Polarization calibration techniques for new-generation VLBI

TL;DR

This paper introduces new calibration software for VLBI polarization observations that addresses limitations of existing algorithms, enabling more accurate analysis with modern high-bandwidth, high-sensitivity arrays.

Contribution

The paper presents novel software capable of simultaneous multi-calibrator fitting, nonlinear instrumental polarization modeling, and self-calibration for polarization leakage in VLBI.

Findings

Improved calibration accuracy for modern VLBI arrays.

Ability to handle high bandwidth and dynamic range data.
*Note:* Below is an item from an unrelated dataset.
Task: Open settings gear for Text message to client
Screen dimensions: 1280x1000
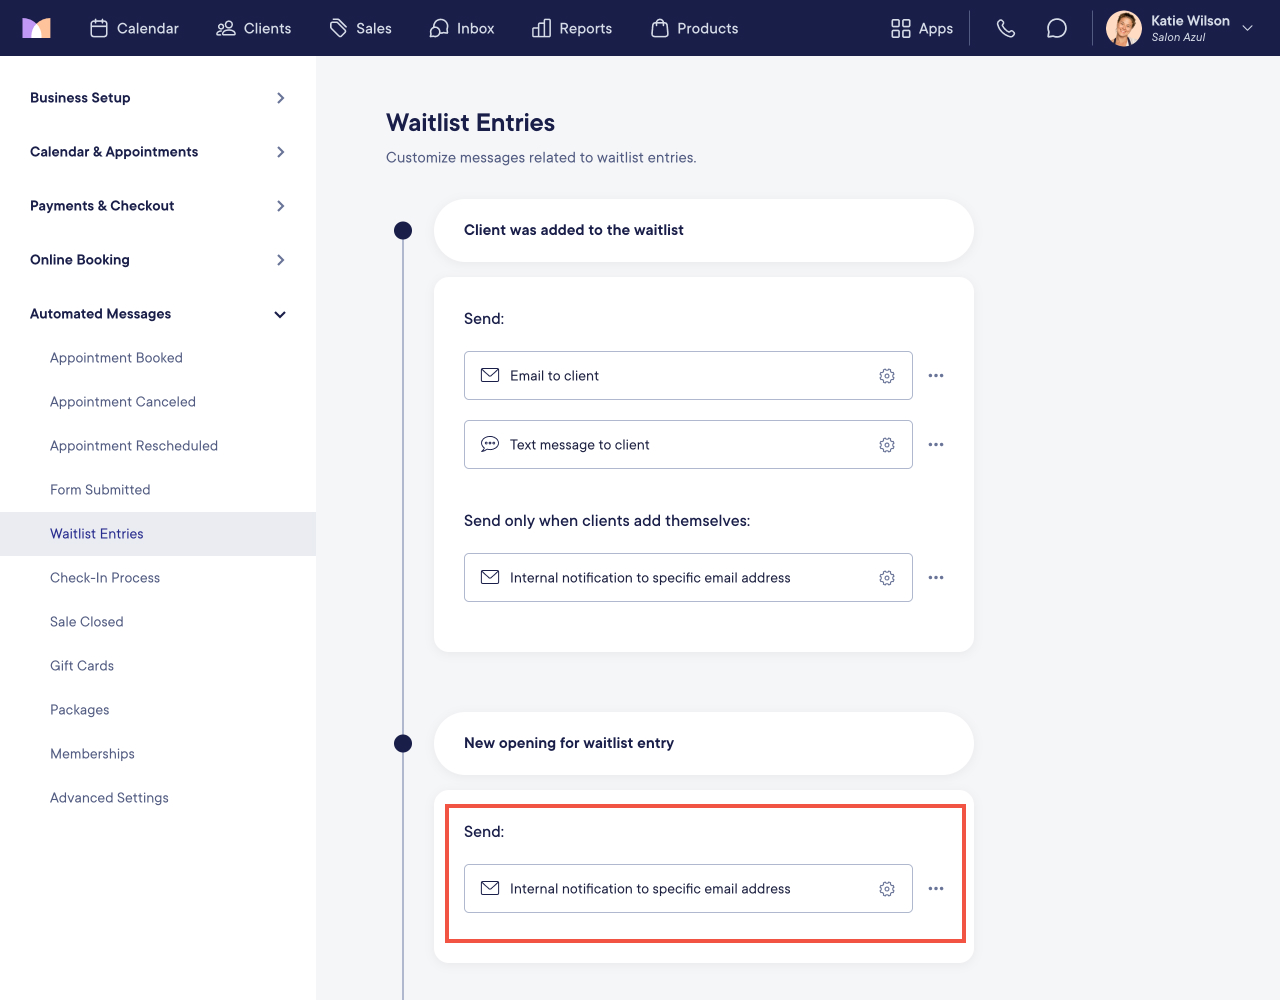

Enhanced modeling of instrumental polarization effects.

Abstract

The calibration and analysis of polarization observations in Very Long Baseline Interferometry (VLBI) requires the use of specific algorithms that suffer from several limitations, closely related to assumptions in the data properties that may not hold in observations taken with new-generation VLBI equipment. Nowadays, the instantaneous bandwidth achievable with VLBI backends can be as high as several GHz, covering several radio bands simultaneously. In addition, the sensitivity of VLBI observations with state-of-the-art equipment may reach dynamic ranges of tens of thousands, both in total intensity and in polarization. In this paper, we discuss the impact of the limitations of common VLBI polarimetry algorithms on narrow-field observations taken with modern VLBI arrays (from the VLBI Global Observing System, VGOS, to the Event Horizon Telescope, EHT) and present new software that overcomes these limitations. In particular, our software is able to perform a simultaneous fit of multiple calibrator sources, include non-linear terms in the model of the instrumental polarization and use a self-calibration approach for the estimate of the polarization leakage in the antenna receivers.